## Required action
Word for word, set down the lines from the one that holds "Click the 报名流程 heading in the sidebar" through the final line of the listing below, and exclude every picture.

## Data supplied
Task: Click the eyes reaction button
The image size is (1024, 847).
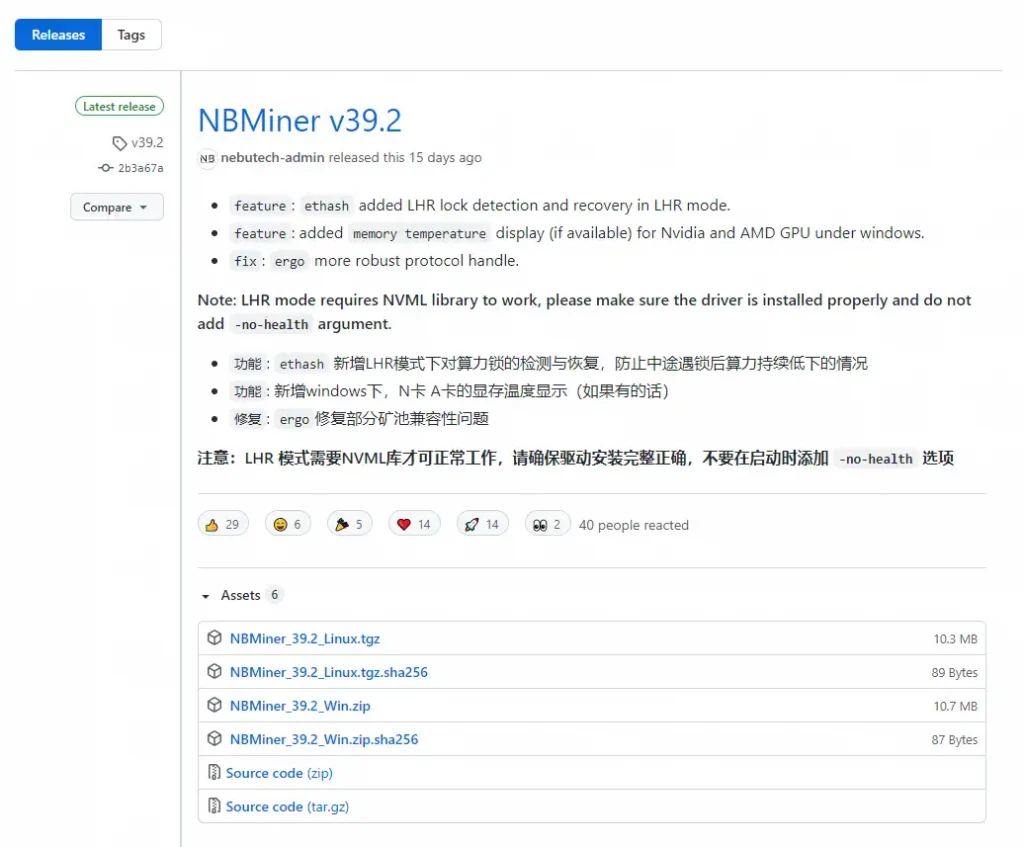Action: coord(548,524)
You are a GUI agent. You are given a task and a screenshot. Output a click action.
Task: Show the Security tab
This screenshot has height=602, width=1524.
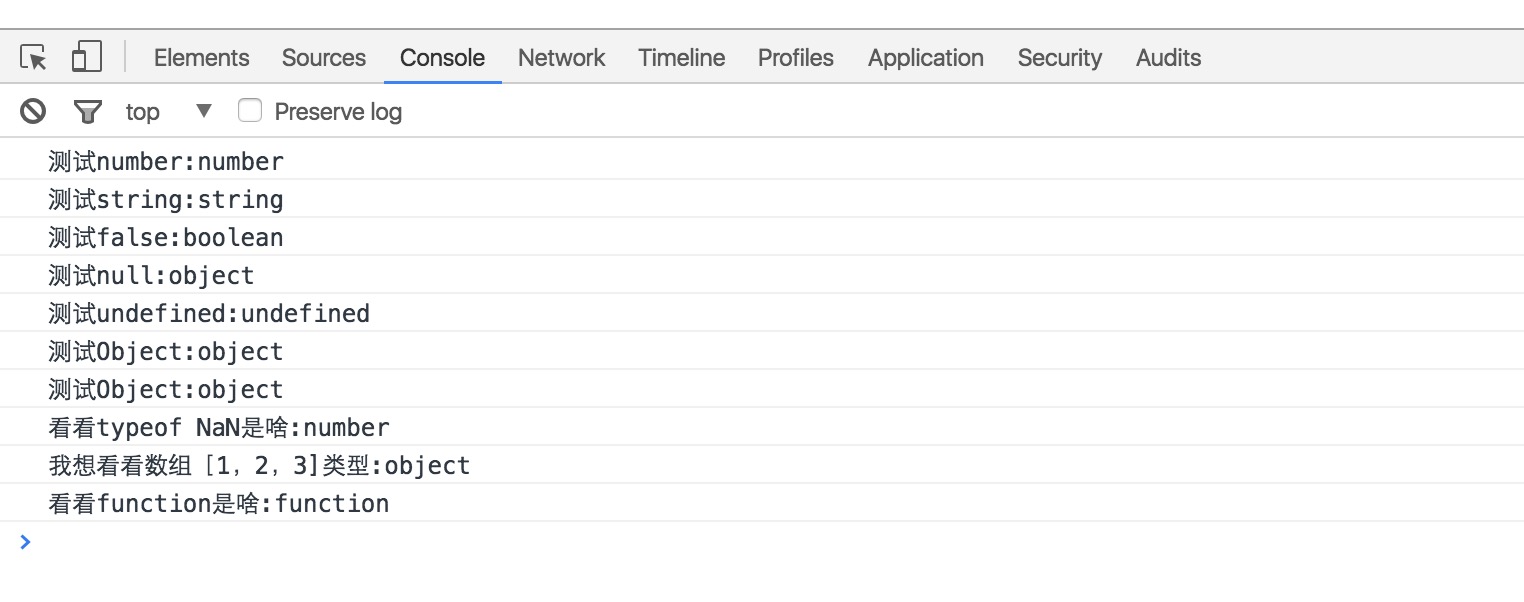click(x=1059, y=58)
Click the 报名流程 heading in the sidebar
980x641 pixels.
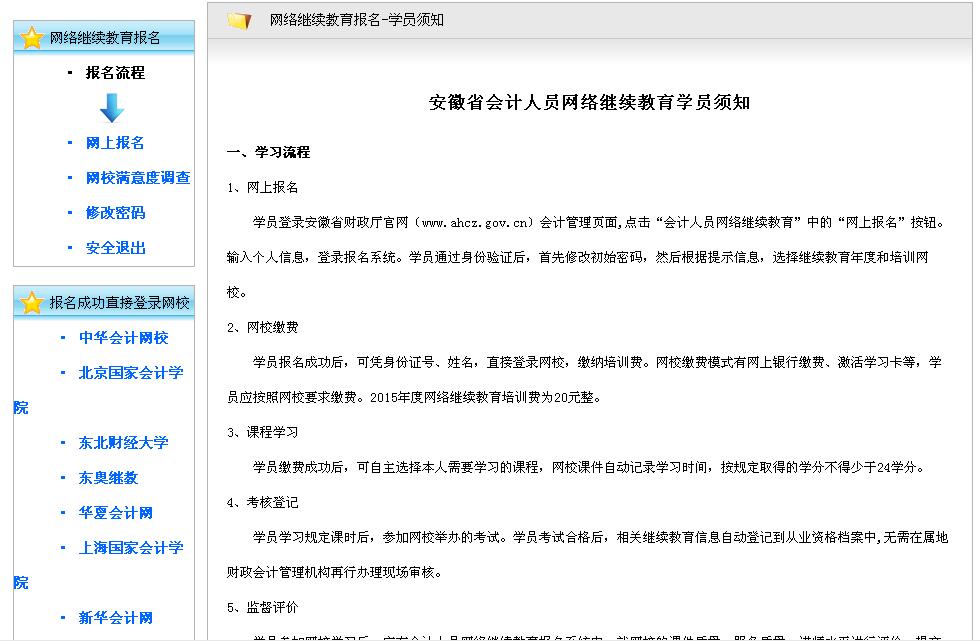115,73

## Result for this task
Click the 报名流程 heading in the sidebar
980x641 pixels.
115,73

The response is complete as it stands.